▸ WHAT IS REQUIRED:
Reproduce the full passage on asset allocation below, word for word.

▸ SOURCE TEXT:
>>>

Each of us is constantly allocating personal resources. We have an umbrella for rainy days and sunglasses for sunny days. We fill our bathroom cabinet with cold and cough medicine for those days we can’t get out of bed and headache medicine for those days we can’t stand to watch the stock market.
This allocation is constantly shifting, based on what we have and what we anticipate needing to use. But our primary goal stays constant: to reduce our risk of not being prepared on any given day.
The approach we take with investing should mimic the habits we maintain in our personal lives. The means by which this is accomplished is “asset allocation.”
Asset allocation is an investment strategy that involves dividing an investment portfolio among different asset categories, such as stocks, bonds, and cash. At BWFA, our first priority is to tailor the asset allocation of investment portfolios to each client’s individual circumstances. Two of the primary determinants of an appropriate asset allocation are a client’s time horizon and ability to tolerate risk. Using these attributes as a guide, we create portfolios that we believe will provide the greatest possible return given the client’s risk tolerance, financial goals, and circumstances.
Asset allocation does not prevent portfolio losses, but it can help to minimize losses and reduce the volatility of returns over the long term. The consequences of volatility, as measured by standard deviation, become more apparent over time. For example, a portfolio that is down 50 percent requires a 100-percent increase just to get back to the original value, but a portfolio that is down 9 percent requires only a 9.9-percent increase to get back to the original value. The more frequently a portfolio experiences severe losses due to volatility, the less advantageous will be the compounding effects of positive returns.

<<<

▸ PROVIDED INFORMATION:
>>>

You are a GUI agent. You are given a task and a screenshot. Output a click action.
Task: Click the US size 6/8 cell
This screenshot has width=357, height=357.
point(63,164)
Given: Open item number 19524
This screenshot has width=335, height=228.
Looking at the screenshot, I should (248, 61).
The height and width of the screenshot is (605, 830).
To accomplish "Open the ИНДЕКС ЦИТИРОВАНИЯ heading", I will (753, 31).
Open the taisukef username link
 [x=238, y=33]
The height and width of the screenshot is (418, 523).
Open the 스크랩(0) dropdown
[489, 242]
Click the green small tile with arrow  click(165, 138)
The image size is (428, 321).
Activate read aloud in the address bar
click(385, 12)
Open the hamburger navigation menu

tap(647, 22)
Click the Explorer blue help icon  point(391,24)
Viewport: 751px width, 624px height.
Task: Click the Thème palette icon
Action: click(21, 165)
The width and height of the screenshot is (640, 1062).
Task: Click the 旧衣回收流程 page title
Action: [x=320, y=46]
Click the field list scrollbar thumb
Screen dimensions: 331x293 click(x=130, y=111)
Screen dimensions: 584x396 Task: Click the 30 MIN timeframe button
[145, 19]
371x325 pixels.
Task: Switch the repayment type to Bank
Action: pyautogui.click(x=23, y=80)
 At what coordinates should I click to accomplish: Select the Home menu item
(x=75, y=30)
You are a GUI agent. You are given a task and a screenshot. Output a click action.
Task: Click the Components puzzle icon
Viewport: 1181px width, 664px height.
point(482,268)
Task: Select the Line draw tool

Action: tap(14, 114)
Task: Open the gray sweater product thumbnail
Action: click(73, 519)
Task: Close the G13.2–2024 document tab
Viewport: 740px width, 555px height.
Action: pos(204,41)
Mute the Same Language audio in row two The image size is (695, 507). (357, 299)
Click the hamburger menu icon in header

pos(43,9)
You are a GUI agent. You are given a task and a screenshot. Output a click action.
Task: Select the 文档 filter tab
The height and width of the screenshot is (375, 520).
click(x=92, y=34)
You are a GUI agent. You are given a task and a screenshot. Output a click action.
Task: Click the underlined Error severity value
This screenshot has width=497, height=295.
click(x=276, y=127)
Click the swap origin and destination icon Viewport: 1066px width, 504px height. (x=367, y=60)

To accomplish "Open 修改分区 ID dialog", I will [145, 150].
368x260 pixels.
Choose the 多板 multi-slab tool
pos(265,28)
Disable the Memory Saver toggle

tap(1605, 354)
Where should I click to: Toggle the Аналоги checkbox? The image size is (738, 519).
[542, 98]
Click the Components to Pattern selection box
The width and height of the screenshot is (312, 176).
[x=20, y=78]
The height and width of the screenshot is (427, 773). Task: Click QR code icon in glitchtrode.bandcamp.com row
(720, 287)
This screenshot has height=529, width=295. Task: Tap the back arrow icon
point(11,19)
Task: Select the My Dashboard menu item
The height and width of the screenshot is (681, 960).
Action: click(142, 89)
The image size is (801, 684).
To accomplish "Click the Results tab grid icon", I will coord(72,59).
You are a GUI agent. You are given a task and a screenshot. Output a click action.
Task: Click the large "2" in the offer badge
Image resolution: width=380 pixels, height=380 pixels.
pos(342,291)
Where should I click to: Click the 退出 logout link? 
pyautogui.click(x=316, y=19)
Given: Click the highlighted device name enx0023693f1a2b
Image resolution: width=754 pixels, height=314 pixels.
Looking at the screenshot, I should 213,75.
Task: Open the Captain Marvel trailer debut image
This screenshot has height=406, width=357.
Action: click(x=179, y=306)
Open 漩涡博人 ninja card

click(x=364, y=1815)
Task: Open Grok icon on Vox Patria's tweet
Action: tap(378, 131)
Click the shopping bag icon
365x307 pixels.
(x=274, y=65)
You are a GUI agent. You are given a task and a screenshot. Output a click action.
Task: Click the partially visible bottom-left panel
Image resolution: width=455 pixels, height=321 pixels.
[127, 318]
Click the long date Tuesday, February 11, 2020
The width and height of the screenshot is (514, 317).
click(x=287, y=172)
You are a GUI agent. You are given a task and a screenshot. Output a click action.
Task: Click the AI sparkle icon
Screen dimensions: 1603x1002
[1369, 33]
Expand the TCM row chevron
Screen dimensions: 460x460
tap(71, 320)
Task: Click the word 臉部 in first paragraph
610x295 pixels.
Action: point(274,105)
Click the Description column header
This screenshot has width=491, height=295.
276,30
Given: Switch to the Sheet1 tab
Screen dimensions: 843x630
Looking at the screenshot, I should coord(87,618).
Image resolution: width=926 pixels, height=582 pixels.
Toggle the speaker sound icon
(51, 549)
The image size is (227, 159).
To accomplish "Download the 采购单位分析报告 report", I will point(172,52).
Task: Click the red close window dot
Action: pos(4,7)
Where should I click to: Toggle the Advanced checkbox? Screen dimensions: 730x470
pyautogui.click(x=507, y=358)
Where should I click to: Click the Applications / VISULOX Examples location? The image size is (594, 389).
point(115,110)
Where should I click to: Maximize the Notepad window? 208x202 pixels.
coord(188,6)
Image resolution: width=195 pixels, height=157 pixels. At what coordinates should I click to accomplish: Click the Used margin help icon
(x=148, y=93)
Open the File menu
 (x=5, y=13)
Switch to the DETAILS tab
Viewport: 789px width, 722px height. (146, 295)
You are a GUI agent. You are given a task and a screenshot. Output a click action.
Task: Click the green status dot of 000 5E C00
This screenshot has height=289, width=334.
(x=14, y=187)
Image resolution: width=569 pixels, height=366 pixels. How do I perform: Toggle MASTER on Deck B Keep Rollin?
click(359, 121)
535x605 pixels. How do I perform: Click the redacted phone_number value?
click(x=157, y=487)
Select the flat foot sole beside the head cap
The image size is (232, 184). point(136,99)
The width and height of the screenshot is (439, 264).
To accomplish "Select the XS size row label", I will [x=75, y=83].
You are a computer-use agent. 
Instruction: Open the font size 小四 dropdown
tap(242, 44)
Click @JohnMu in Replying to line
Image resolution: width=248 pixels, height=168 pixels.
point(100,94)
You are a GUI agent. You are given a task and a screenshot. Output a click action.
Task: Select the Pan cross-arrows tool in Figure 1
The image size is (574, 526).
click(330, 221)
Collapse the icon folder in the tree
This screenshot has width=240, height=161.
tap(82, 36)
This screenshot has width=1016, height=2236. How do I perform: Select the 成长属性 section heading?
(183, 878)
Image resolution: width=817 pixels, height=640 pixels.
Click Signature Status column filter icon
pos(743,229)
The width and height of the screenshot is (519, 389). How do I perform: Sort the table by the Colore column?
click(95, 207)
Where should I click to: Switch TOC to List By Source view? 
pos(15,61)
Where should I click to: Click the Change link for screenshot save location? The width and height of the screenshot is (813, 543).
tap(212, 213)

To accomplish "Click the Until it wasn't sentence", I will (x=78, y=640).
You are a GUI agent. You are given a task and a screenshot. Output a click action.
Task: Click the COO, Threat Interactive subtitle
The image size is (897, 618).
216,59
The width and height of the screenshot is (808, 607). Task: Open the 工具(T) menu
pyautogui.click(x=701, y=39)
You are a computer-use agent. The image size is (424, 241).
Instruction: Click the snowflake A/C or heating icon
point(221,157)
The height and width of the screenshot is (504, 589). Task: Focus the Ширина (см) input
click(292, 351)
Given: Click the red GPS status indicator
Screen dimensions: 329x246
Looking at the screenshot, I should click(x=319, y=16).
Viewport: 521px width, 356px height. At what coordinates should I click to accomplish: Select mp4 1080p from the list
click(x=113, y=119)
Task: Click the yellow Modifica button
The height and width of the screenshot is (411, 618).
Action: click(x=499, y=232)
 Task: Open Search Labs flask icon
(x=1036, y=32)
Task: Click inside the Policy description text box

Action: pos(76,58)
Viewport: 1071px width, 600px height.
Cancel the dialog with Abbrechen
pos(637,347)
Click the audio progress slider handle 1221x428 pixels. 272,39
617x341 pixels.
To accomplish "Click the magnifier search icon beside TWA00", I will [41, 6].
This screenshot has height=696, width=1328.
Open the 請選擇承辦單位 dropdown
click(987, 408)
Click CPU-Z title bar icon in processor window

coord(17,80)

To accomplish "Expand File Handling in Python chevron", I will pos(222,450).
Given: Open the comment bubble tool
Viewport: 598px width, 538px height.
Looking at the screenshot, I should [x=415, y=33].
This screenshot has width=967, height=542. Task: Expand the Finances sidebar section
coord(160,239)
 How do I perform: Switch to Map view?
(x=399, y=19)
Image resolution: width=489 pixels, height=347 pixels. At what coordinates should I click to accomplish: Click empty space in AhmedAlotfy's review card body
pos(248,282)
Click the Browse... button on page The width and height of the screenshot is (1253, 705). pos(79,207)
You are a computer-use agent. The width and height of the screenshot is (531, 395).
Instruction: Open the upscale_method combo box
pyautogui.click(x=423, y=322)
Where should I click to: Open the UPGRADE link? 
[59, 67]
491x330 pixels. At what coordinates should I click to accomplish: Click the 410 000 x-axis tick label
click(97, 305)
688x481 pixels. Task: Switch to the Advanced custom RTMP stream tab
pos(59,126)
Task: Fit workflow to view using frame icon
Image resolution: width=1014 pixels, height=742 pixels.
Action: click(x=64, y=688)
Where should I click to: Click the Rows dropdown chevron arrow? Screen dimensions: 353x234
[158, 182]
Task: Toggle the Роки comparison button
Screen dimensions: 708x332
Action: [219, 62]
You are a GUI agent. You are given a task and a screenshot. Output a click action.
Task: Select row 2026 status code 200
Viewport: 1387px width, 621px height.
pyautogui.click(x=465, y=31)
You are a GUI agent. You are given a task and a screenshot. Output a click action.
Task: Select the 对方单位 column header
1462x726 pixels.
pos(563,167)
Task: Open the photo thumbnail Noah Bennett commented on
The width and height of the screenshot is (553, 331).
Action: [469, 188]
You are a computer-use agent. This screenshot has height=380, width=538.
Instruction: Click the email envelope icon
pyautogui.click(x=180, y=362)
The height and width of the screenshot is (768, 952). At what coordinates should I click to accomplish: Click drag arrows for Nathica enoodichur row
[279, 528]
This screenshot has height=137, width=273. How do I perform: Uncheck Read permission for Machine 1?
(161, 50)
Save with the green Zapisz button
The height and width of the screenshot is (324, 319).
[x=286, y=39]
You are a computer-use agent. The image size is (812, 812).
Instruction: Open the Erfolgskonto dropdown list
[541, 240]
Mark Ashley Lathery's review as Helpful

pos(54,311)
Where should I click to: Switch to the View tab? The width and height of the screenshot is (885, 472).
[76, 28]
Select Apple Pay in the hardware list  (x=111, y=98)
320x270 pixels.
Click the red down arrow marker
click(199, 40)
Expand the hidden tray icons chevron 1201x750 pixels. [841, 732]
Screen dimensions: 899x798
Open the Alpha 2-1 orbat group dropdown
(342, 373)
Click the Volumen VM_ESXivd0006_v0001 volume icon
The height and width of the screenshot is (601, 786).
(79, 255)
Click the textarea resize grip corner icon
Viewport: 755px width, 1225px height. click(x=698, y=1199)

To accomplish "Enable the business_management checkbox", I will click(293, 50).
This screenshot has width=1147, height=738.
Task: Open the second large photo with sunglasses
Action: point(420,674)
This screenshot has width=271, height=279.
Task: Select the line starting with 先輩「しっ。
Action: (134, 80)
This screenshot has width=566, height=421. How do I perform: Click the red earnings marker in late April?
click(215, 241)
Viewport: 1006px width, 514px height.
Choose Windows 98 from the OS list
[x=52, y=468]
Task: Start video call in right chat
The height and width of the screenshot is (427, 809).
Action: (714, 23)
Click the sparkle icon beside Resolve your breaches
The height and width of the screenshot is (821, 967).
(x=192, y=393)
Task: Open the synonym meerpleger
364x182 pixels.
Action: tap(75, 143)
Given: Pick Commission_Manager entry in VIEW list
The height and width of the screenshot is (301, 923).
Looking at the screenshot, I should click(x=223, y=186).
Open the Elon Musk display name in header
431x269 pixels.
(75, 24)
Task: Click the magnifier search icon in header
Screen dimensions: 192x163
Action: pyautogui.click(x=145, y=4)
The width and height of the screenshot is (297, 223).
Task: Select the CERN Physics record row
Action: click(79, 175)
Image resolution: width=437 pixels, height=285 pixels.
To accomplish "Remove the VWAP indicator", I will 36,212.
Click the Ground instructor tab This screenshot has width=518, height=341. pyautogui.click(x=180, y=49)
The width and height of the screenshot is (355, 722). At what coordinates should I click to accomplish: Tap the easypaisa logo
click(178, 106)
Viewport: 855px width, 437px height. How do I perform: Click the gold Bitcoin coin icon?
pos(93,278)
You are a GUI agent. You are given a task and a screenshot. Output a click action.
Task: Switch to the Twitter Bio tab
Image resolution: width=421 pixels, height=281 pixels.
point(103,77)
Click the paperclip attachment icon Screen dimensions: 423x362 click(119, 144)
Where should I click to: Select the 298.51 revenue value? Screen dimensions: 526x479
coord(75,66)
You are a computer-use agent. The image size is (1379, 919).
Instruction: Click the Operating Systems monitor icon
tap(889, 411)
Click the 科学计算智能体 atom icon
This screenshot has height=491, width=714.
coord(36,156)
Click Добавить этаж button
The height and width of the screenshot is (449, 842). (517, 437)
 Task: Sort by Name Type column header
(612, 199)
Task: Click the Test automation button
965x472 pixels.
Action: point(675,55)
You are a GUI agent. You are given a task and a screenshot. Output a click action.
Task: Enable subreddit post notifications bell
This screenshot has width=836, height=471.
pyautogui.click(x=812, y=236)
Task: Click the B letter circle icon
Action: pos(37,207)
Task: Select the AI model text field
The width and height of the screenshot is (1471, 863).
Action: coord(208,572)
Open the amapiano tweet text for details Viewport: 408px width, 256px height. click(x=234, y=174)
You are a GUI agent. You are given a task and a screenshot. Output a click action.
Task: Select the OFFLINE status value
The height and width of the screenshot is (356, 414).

<<<

▸ TASK RESPONSE:
Each of us is constantly allocating personal resources. We have an umbrella for rainy days and sunglasses for sunny days. We fill our bathroom cabinet with cold and cough medicine for those days we can’t get out of bed and headache medicine for those days we can’t stand to watch the stock market.
This allocation is constantly shifting, based on what we have and what we anticipate needing to use. But our primary goal stays constant: to reduce our risk of not being prepared on any given day.
The approach we take with investing should mimic the habits we maintain in our personal lives. The means by which this is accomplished is “asset allocation.”
Asset allocation is an investment strategy that involves dividing an investment portfolio among different asset categories, such as stocks, bonds, and cash. At BWFA, our first priority is to tailor the asset allocation of investment portfolios to each client’s individual circumstances. Two of the primary determinants of an appropriate asset allocation are a client’s time horizon and ability to tolerate risk. Using these attributes as a guide, we create portfolios that we believe will provide the greatest possible return given the client’s risk tolerance, financial goals, and circumstances.
Asset allocation does not prevent portfolio losses, but it can help to minimize losses and reduce the volatility of returns over the long term. The consequences of volatility, as measured by standard deviation, become more apparent over time. For example, a portfolio that is down 50 percent requires a 100-percent increase just to get back to the original value, but a portfolio that is down 9 percent requires only a 9.9-percent increase to get back to the original value. The more frequently a portfolio experiences severe losses due to volatility, the less advantageous will be the compounding effects of positive returns.